Sla: Casini a Fazio, dia una ‘sveglia’ a Tremonti sui nuovi Lea

(AGI) – Roma, 23 giu. – “Dia una sveglia al ministro dell’Economia, non possiamo bloccare la possibilita’ di abolire le province e allo stesso tempo non dare risposta a questi malati che sono disperati, loro e i familiari, costretti ad accudirli 24 ore su 24”. E’ l’appello che il leader dell’Udc Pier Ferdinando Casini ha rivolto al ministro della Salute Ferruccio Fazio, nel Question Time alla Camera, a proposito della manifestazione di lunedi’ dei malati di Sla che chiedono il varo dei nuovi Livelli essenziali di assistenza (Lea) e l’aggiornamento dei nomenclatori tariffari per le protesi e gli ausili.

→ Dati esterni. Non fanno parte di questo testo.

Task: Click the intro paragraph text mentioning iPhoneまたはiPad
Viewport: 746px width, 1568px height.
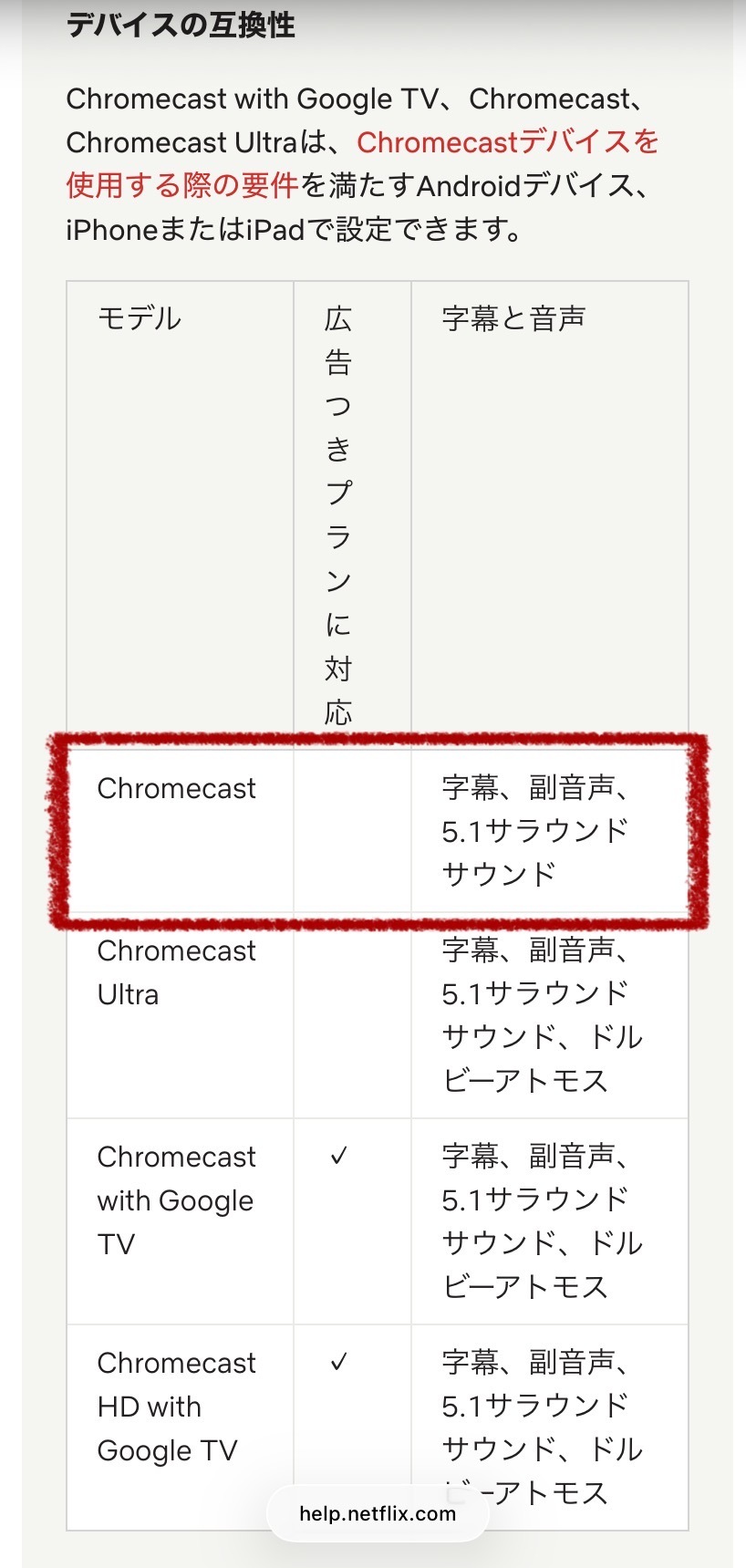Action: [294, 230]
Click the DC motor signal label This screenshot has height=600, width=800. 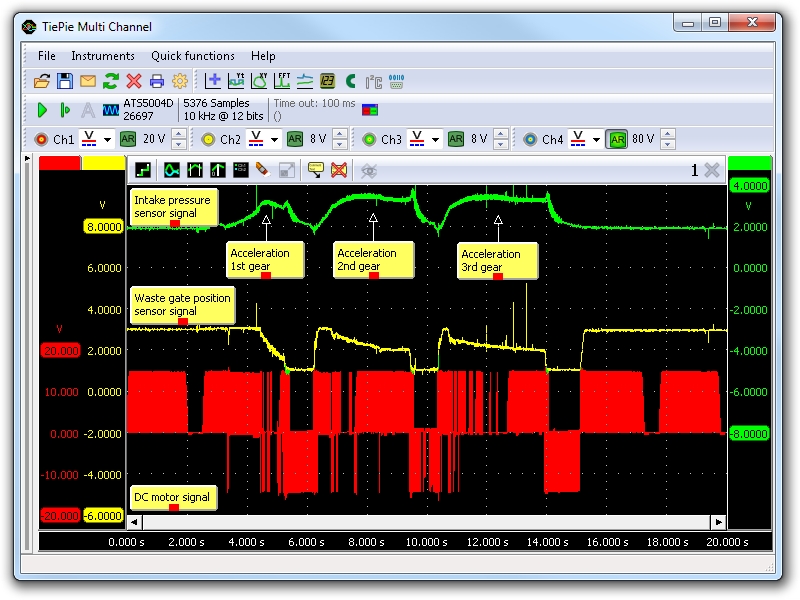pos(173,497)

Fazio aveva ricordato che il decreto con i nuovi Lea e’ pronto, frutto di un esame condiviso con Regioni e associazioni, ma da febbraio e’ fermo al vaglio del Ministero dell’Economia. I nuovi Lea, ha spiegato Fazio, colmerebbero diverse lacune in termini di assistenza territoriale e domiciliare, e amplierebbero l’elenco degli ausili con i piu’ moderni comunicatori interpersonali. Eppure, ha attaccato Casini, tutto e’ fermo: “Lei oggi – ha detto a Fazio – ci ha dimostrato palesemente la sua impotenza. C’e’ un decreto che lei ha esaminato, e ha fatto un buon lavoro. Poi ha mandato lo schema al ministero dell’Economia e li’ rimane. Il decreto prevede le cose giuste, serve ora una comune iniziativa politica”. Tra l’altro, ha denunciato Casini, “molte richieste di eutanasia vengono da questi malati, per la loro disperazione e la nostra indifferenza. Lavoriamo insieme, diamo un segnale ai malati di Sla”.